During the Late Miocene various lineages of cricetids developed similar dental adaptations toward increasing hypsodonty. The acquisition of hypsodont molars was a remarkable advantage, because high-crowned cheek teeth are more adapted to wear and therefore are more suitable for a diet of abrasive grasses (e.g., Gramineae), which were gaining prominence on a worldwide scale at this time (Fortelius et al. 2003). A second adaptation of certain cricetid rodents, the development of a more complex crown pattern of the cheek teeth, began slightly before hypsodonty was achieved. It also evolved progressively and had the same advantage, increasing the amount of enamel available for chewing and ensuring that a chewing surface with enamel ridges (cutting edges) persisted throughout life.

Complexity of tooth crown pattern was in the form of transverse infolding of the enamel walls of the sides of the teeth in these muroids, and this produced a series of transverse ridges, or lophs. This lophodont condition was ideal for chewing by moving the teeth horizontally across each other. This type of chewing is comparable to sharpening an axe by holding a file parallel to the cutting edge and drawing it parallel to the axe head; all grinding points come into contact with the cutting edge of the axe, but for a very short stroke. In combination with increased hypsodonty, the lophs could be worn flat, producing a series of enamel edges at the site of infolded enamel walls of the lophs. A Morpho-functional model of evolution towards longitudinal masticatory movement from Cricetids to Arvicolids is demonstrated by Lazzari et al. (2008). Propalinal chewing, moving the teeth forward and backward over each other, greatly increases the number of enamel-to-enamel contacts with one stroke, maximizing return for muscle effort in chewing; it also evolved in many other types of mammals, e.g., elephants.

Evidence indicates that development of hypsodonty in cricetid molars happened simultaneously in several lineages and in different areas of Eurasia and North America in response to a grazing habit (e.g., Fejfar and Heinrich 1983; Repenning 1987; Repenning et al. 1990; Fejfar and Repenning 1992; Fejfar 1999; Kälin 1999; Bell 2000).

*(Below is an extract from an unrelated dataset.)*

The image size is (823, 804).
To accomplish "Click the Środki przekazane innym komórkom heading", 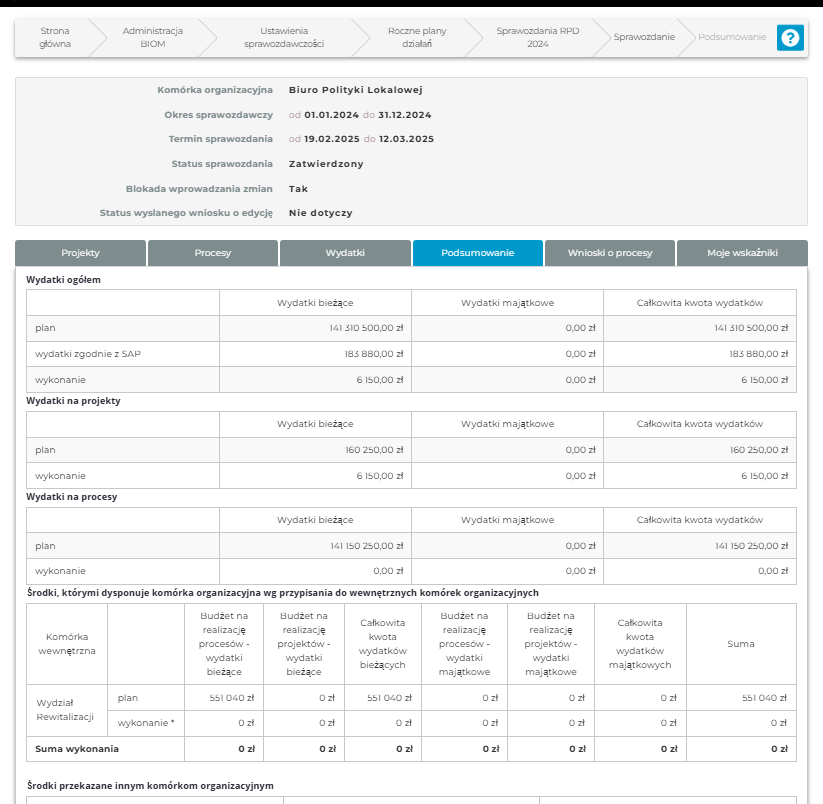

Lineages have yet to be traced through the labyrinth of varied combinations of specialization by molar hypsodonty, complexity, and chewing methods. The fossil record of microtoid cricetids suggests that dental complexity followed two patterns: first, initial opposition of the cusps to form complete cross-lophs on the teeth; and second, initial alternation of the cusps to produce alternating hemi-lophs on the molars. The latter apparently led to the particular arvicolid condition characterised by the increasing development of alternating prismatic columnar cusps on high-crowned molars. However, the fossil record reveals that some microtoid cricetids gradually changed well-developed lophodont molars to cheek teeth with alternating triangular hemi-lophs, indicating an independent evolutionary pathway to the arvicolid condition.

In any case, alternating prismatic triangles seem to be the optimum condition in hypsodonty and complexity of molar structure, presumably because they reduce by half the force needed to perform propalinal chewing at any specific moment. Nevertheless, efficient propalinal chewing required some modification of jaw musculature, and this appears to be another typical arvicolid specialization, judging from its general absence in microtoid cricetids (Repenning 1968).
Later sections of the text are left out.